What this task involves:
The complete data, repeated exactly, should form your response.

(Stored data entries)
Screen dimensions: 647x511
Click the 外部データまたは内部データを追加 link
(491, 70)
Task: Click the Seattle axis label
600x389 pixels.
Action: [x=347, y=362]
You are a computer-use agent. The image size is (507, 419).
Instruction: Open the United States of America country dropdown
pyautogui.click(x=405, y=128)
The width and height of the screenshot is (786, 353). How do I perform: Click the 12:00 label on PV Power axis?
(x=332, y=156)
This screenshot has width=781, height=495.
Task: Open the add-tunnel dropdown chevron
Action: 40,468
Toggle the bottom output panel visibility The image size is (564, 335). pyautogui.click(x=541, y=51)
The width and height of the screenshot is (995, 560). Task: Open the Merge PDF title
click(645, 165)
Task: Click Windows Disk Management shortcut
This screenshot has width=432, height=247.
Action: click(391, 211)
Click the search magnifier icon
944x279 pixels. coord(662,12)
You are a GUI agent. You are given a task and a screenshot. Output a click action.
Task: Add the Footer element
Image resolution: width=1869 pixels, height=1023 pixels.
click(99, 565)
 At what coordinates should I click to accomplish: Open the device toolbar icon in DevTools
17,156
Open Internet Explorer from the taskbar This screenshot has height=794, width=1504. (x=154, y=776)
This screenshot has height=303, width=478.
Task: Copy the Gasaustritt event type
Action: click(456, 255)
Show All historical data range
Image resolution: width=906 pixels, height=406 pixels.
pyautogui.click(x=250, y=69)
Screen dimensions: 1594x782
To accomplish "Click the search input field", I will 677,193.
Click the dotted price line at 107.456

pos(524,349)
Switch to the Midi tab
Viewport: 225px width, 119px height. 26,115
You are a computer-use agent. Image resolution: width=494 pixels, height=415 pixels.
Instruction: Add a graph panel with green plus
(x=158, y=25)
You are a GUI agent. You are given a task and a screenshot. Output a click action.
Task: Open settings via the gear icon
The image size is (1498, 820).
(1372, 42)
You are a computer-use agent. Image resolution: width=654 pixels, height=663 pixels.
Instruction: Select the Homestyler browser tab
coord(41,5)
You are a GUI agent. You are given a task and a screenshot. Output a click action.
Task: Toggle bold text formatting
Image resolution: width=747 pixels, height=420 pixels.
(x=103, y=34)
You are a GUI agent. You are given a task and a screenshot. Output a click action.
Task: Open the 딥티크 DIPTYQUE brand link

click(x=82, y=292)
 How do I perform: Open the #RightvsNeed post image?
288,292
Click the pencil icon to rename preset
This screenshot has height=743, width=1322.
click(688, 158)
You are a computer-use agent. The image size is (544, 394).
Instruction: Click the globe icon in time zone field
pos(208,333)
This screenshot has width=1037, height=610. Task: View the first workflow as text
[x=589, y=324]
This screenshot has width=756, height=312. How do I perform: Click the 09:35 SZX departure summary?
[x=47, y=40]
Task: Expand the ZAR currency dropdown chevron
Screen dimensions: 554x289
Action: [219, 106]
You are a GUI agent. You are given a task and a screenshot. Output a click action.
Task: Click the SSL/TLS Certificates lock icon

Response:
Screen dimensions: 647x511
Click the 外部データまたは内部データを追加 link
(491, 70)
Task: Click the Seattle axis label
600x389 pixels.
Action: [x=347, y=362]
You are a computer-use agent. The image size is (507, 419).
Instruction: Open the United States of America country dropdown
pyautogui.click(x=405, y=128)
The width and height of the screenshot is (786, 353). How do I perform: Click the 12:00 label on PV Power axis?
(x=332, y=156)
This screenshot has width=781, height=495.
Task: Open the add-tunnel dropdown chevron
Action: 40,468
Toggle the bottom output panel visibility The image size is (564, 335). pyautogui.click(x=541, y=51)
The width and height of the screenshot is (995, 560). Task: Open the Merge PDF title
click(645, 165)
Task: Click Windows Disk Management shortcut
This screenshot has width=432, height=247.
Action: click(391, 211)
Click the search magnifier icon
944x279 pixels. coord(662,12)
You are a GUI agent. You are given a task and a screenshot. Output a click action.
Task: Add the Footer element
Image resolution: width=1869 pixels, height=1023 pixels.
click(99, 565)
 At what coordinates should I click to accomplish: Open the device toolbar icon in DevTools
17,156
Open Internet Explorer from the taskbar This screenshot has height=794, width=1504. (x=154, y=776)
This screenshot has height=303, width=478.
Task: Copy the Gasaustritt event type
Action: click(456, 255)
Show All historical data range
Image resolution: width=906 pixels, height=406 pixels.
pyautogui.click(x=250, y=69)
Screen dimensions: 1594x782
To accomplish "Click the search input field", I will 677,193.
Click the dotted price line at 107.456

pos(524,349)
Switch to the Midi tab
Viewport: 225px width, 119px height. 26,115
You are a computer-use agent. Image resolution: width=494 pixels, height=415 pixels.
Instruction: Add a graph panel with green plus
(x=158, y=25)
You are a GUI agent. You are given a task and a screenshot. Output a click action.
Task: Open settings via the gear icon
The image size is (1498, 820).
(1372, 42)
You are a computer-use agent. Image resolution: width=654 pixels, height=663 pixels.
Instruction: Select the Homestyler browser tab
coord(41,5)
You are a GUI agent. You are given a task and a screenshot. Output a click action.
Task: Toggle bold text formatting
Image resolution: width=747 pixels, height=420 pixels.
(x=103, y=34)
You are a GUI agent. You are given a task and a screenshot. Output a click action.
Task: Open the 딥티크 DIPTYQUE brand link

click(x=82, y=292)
 How do I perform: Open the #RightvsNeed post image?
288,292
Click the pencil icon to rename preset
This screenshot has height=743, width=1322.
click(688, 158)
You are a computer-use agent. The image size is (544, 394).
Instruction: Click the globe icon in time zone field
pos(208,333)
This screenshot has width=1037, height=610. Task: View the first workflow as text
[x=589, y=324]
This screenshot has width=756, height=312. How do I perform: Click the 09:35 SZX departure summary?
[x=47, y=40]
Task: Expand the ZAR currency dropdown chevron
Screen dimensions: 554x289
Action: [219, 106]
You are a GUI agent. You are given a task and a screenshot. Output a click action.
Task: Click the SSL/TLS Certificates lock icon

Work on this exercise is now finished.